Widening of the ‘same as’ consent provision now makes it easier for companies in the same group to grant permission to register a proposed name.

Amendments to trading disclosure requirements now means that any company located in an office or other location occupied by 6 or more companies may make its registered name available for inspection on a register.
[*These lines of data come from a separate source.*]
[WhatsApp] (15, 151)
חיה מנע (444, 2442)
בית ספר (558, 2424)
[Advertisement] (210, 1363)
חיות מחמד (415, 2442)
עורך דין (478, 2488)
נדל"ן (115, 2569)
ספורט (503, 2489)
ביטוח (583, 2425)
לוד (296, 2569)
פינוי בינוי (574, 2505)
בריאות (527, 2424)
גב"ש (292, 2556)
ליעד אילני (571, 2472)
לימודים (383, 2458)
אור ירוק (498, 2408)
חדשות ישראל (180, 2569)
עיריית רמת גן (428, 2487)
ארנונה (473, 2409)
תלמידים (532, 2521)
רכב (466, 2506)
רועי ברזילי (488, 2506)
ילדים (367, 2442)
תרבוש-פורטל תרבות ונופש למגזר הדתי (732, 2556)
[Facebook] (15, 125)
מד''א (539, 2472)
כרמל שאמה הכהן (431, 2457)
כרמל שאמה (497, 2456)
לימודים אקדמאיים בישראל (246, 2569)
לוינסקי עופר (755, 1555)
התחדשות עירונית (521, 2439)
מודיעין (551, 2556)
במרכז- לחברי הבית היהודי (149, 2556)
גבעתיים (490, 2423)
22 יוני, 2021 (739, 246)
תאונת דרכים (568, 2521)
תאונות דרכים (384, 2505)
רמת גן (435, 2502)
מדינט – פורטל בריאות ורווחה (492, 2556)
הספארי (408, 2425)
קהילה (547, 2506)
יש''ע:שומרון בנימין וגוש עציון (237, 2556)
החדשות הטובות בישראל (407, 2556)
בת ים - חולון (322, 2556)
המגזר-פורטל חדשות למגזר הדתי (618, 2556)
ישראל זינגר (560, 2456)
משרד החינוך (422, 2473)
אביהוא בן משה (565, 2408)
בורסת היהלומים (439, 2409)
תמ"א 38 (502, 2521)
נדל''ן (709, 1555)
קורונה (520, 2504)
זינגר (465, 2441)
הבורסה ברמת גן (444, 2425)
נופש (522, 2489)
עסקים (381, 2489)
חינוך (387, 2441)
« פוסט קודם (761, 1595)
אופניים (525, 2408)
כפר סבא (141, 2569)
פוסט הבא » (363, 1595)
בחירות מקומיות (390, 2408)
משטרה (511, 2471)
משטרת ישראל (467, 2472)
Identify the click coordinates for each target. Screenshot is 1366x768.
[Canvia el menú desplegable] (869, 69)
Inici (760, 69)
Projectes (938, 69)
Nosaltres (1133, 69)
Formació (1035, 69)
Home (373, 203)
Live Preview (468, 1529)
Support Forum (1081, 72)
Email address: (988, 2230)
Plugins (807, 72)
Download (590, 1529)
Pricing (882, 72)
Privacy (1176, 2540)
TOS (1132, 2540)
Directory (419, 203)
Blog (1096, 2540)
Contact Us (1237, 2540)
There a fewer ‘sensitive’ words and expressions. The list (and where applicable Welsh and Gaelic equivalents) no longer includes:

  • abortion
  • authority
  • banknote
  • board
  • data protection
  • disciplinary
  • discipline
  • European
  • giro
  • group
  • holding
  • human rights
  • international
  • national
  • oversight
  • pregnancy termination
  • register
  • registered
  • registration
  • registry
  • regulation
  • rule committee
  • United Kingdom
  • watchdog

Explanation from York Place Company News

Radical changes to the company name rules come into force on 31 January 2015

There are quite radical changes in the two main areas that have, up till now, made it difficult to register certain names.

  1. Sensitive words

It has traditionally been held that the use of certain words in company names needs to be controlled to prevent a company effectively claiming itself to be something it’s not. Today’s list includes words such as  “National”, “International, “European”, “Group”, “Holdings” and many more. To be successful with one of the listed words, you currently need to supply some sort of evidence. As at today if you want to form a company with ‘group’ in the title, you have to supply the details of two associated companies. For “holdings” you have to name at least one subsidiary company. For ‘national’ you need to prove pre-eminence in your field.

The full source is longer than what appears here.